_Task description_: Copy the whole listing below exactly, with nothing left out.

╭─ Exercise inputs

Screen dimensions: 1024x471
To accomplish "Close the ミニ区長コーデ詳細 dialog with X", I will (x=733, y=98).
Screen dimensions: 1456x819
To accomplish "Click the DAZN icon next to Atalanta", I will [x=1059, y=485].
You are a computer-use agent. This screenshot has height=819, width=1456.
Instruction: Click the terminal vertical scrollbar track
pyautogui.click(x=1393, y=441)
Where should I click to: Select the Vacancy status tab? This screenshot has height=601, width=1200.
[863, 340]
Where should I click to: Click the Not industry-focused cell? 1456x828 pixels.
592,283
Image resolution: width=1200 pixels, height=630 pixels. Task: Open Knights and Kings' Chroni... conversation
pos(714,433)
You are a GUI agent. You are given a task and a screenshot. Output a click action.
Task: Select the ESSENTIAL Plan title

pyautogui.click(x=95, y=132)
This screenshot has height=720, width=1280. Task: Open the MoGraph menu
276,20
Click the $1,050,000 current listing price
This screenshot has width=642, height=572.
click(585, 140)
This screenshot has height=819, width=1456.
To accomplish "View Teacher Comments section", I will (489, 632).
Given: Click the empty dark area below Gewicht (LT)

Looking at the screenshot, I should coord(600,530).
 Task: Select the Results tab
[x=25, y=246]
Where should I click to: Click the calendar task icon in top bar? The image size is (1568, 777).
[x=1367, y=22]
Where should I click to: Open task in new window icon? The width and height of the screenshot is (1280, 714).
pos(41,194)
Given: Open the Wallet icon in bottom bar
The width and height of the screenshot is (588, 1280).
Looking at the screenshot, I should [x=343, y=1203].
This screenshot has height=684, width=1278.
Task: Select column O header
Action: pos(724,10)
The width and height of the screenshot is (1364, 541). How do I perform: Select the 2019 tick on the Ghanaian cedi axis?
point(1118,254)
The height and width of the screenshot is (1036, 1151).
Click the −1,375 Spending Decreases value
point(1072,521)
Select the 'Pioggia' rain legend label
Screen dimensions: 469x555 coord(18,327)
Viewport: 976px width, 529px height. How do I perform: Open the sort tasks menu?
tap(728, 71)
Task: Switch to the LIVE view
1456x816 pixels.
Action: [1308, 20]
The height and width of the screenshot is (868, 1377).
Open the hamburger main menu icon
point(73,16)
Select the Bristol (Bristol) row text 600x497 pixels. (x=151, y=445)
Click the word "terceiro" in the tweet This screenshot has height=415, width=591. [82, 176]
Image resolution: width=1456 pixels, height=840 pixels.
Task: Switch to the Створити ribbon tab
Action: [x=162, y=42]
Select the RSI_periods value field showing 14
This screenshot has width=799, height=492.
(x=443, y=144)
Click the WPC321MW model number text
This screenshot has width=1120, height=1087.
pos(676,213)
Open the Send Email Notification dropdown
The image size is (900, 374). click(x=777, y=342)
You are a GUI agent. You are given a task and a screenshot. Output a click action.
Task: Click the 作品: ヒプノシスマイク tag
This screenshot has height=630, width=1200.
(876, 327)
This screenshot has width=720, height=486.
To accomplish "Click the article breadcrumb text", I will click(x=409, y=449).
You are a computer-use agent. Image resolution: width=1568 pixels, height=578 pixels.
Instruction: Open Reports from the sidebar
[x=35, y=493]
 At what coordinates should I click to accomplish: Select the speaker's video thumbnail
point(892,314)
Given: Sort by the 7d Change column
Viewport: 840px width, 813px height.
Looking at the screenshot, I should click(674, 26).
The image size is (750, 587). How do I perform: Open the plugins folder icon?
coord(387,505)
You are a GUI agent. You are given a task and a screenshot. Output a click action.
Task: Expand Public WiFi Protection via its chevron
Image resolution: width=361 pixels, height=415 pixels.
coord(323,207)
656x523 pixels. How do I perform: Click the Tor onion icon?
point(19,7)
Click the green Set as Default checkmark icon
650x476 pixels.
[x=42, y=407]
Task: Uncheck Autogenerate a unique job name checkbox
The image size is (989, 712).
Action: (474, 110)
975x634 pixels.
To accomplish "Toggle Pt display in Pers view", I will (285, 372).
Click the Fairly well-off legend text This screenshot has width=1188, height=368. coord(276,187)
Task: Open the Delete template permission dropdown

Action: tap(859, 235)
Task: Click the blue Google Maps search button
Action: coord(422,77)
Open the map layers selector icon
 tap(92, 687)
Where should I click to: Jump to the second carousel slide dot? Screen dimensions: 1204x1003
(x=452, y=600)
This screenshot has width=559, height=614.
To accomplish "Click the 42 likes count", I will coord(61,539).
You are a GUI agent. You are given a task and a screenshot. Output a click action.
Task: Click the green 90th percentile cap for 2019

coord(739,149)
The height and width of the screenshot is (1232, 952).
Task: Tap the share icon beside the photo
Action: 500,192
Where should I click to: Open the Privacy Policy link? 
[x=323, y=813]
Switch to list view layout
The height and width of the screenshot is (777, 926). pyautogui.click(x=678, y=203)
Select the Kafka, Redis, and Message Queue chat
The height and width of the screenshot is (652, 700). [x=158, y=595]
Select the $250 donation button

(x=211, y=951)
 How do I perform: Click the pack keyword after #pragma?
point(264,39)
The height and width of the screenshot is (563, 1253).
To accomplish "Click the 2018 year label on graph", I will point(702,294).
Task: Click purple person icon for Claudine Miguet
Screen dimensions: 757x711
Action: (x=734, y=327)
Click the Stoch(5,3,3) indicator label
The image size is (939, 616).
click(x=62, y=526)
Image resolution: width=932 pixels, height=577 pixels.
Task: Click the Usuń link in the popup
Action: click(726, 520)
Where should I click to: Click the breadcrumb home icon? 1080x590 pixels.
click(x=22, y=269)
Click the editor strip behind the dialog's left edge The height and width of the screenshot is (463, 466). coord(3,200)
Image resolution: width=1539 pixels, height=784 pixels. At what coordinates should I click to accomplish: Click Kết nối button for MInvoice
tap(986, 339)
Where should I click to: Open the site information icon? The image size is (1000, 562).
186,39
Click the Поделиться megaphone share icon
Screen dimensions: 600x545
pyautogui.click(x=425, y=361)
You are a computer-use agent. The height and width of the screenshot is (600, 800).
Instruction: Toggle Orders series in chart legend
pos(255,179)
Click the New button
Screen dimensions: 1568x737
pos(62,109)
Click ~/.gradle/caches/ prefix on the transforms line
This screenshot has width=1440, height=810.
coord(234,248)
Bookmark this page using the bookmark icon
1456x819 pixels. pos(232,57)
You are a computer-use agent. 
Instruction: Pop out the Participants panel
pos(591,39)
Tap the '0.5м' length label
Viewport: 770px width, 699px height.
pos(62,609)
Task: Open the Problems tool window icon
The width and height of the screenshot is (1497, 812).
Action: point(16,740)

╰─

_Answer to this task_:
Screen dimensions: 1024x471
To accomplish "Close the ミニ区長コーデ詳細 dialog with X", I will (x=733, y=98).
Screen dimensions: 1456x819
To accomplish "Click the DAZN icon next to Atalanta", I will [x=1059, y=485].
You are a computer-use agent. This screenshot has height=819, width=1456.
Instruction: Click the terminal vertical scrollbar track
pyautogui.click(x=1393, y=441)
Where should I click to: Select the Vacancy status tab? This screenshot has height=601, width=1200.
[863, 340]
Where should I click to: Click the Not industry-focused cell? 1456x828 pixels.
592,283
Image resolution: width=1200 pixels, height=630 pixels. Task: Open Knights and Kings' Chroni... conversation
pos(714,433)
You are a GUI agent. You are given a task and a screenshot. Output a click action.
Task: Select the ESSENTIAL Plan title

pyautogui.click(x=95, y=132)
This screenshot has height=720, width=1280. Task: Open the MoGraph menu
276,20
Click the $1,050,000 current listing price
This screenshot has width=642, height=572.
click(585, 140)
This screenshot has height=819, width=1456.
To accomplish "View Teacher Comments section", I will (489, 632).
Given: Click the empty dark area below Gewicht (LT)

Looking at the screenshot, I should coord(600,530).
 Task: Select the Results tab
[x=25, y=246]
Where should I click to: Click the calendar task icon in top bar? The image size is (1568, 777).
[x=1367, y=22]
Where should I click to: Open task in new window icon? The width and height of the screenshot is (1280, 714).
pos(41,194)
Given: Open the Wallet icon in bottom bar
The width and height of the screenshot is (588, 1280).
Looking at the screenshot, I should [x=343, y=1203].
This screenshot has height=684, width=1278.
Task: Select column O header
Action: pos(724,10)
The width and height of the screenshot is (1364, 541). How do I perform: Select the 2019 tick on the Ghanaian cedi axis?
point(1118,254)
The height and width of the screenshot is (1036, 1151).
Click the −1,375 Spending Decreases value
point(1072,521)
Select the 'Pioggia' rain legend label
Screen dimensions: 469x555 coord(18,327)
Viewport: 976px width, 529px height. How do I perform: Open the sort tasks menu?
tap(728, 71)
Task: Switch to the LIVE view
1456x816 pixels.
Action: [1308, 20]
The height and width of the screenshot is (868, 1377).
Open the hamburger main menu icon
point(73,16)
Select the Bristol (Bristol) row text 600x497 pixels. (x=151, y=445)
Click the word "terceiro" in the tweet This screenshot has height=415, width=591. [82, 176]
Image resolution: width=1456 pixels, height=840 pixels.
Task: Switch to the Створити ribbon tab
Action: [x=162, y=42]
Select the RSI_periods value field showing 14
This screenshot has width=799, height=492.
(x=443, y=144)
Click the WPC321MW model number text
This screenshot has width=1120, height=1087.
pos(676,213)
Open the Send Email Notification dropdown
The image size is (900, 374). click(x=777, y=342)
You are a GUI agent. You are given a task and a screenshot. Output a click action.
Task: Click the 作品: ヒプノシスマイク tag
This screenshot has height=630, width=1200.
(876, 327)
This screenshot has width=720, height=486.
To accomplish "Click the article breadcrumb text", I will click(x=409, y=449).
You are a computer-use agent. Image resolution: width=1568 pixels, height=578 pixels.
Instruction: Open Reports from the sidebar
[x=35, y=493]
 At what coordinates should I click to accomplish: Select the speaker's video thumbnail
point(892,314)
Given: Sort by the 7d Change column
Viewport: 840px width, 813px height.
Looking at the screenshot, I should click(674, 26).
The image size is (750, 587). How do I perform: Open the plugins folder icon?
coord(387,505)
You are a GUI agent. You are given a task and a screenshot. Output a click action.
Task: Expand Public WiFi Protection via its chevron
Image resolution: width=361 pixels, height=415 pixels.
coord(323,207)
656x523 pixels. How do I perform: Click the Tor onion icon?
point(19,7)
Click the green Set as Default checkmark icon
650x476 pixels.
[x=42, y=407]
Task: Uncheck Autogenerate a unique job name checkbox
The image size is (989, 712).
Action: (474, 110)
975x634 pixels.
To accomplish "Toggle Pt display in Pers view", I will (285, 372).
Click the Fairly well-off legend text This screenshot has width=1188, height=368. coord(276,187)
Task: Open the Delete template permission dropdown

Action: tap(859, 235)
Task: Click the blue Google Maps search button
Action: coord(422,77)
Open the map layers selector icon
 tap(92, 687)
Where should I click to: Jump to the second carousel slide dot? Screen dimensions: 1204x1003
(x=452, y=600)
This screenshot has width=559, height=614.
To accomplish "Click the 42 likes count", I will coord(61,539).
You are a GUI agent. You are given a task and a screenshot. Output a click action.
Task: Click the green 90th percentile cap for 2019

coord(739,149)
The height and width of the screenshot is (1232, 952).
Task: Tap the share icon beside the photo
Action: 500,192
Where should I click to: Open the Privacy Policy link? 
[x=323, y=813]
Switch to list view layout
The height and width of the screenshot is (777, 926). pyautogui.click(x=678, y=203)
Select the Kafka, Redis, and Message Queue chat
The height and width of the screenshot is (652, 700). [x=158, y=595]
Select the $250 donation button

(x=211, y=951)
 How do I perform: Click the pack keyword after #pragma?
point(264,39)
The height and width of the screenshot is (563, 1253).
To accomplish "Click the 2018 year label on graph", I will point(702,294).
Task: Click purple person icon for Claudine Miguet
Screen dimensions: 757x711
Action: (x=734, y=327)
Click the Stoch(5,3,3) indicator label
The image size is (939, 616).
click(x=62, y=526)
Image resolution: width=932 pixels, height=577 pixels.
Task: Click the Usuń link in the popup
Action: click(726, 520)
Where should I click to: Click the breadcrumb home icon? 1080x590 pixels.
click(x=22, y=269)
Click the editor strip behind the dialog's left edge The height and width of the screenshot is (463, 466). coord(3,200)
Image resolution: width=1539 pixels, height=784 pixels. At what coordinates should I click to accomplish: Click Kết nối button for MInvoice
tap(986, 339)
Where should I click to: Open the site information icon? The image size is (1000, 562).
186,39
Click the Поделиться megaphone share icon
Screen dimensions: 600x545
pyautogui.click(x=425, y=361)
You are a computer-use agent. The height and width of the screenshot is (600, 800).
Instruction: Toggle Orders series in chart legend
pos(255,179)
Click the New button
Screen dimensions: 1568x737
pos(62,109)
Click ~/.gradle/caches/ prefix on the transforms line
This screenshot has width=1440, height=810.
coord(234,248)
Bookmark this page using the bookmark icon
1456x819 pixels. pos(232,57)
You are a computer-use agent. 
Instruction: Pop out the Participants panel
pos(591,39)
Tap the '0.5м' length label
Viewport: 770px width, 699px height.
pos(62,609)
Task: Open the Problems tool window icon
The width and height of the screenshot is (1497, 812).
Action: point(16,740)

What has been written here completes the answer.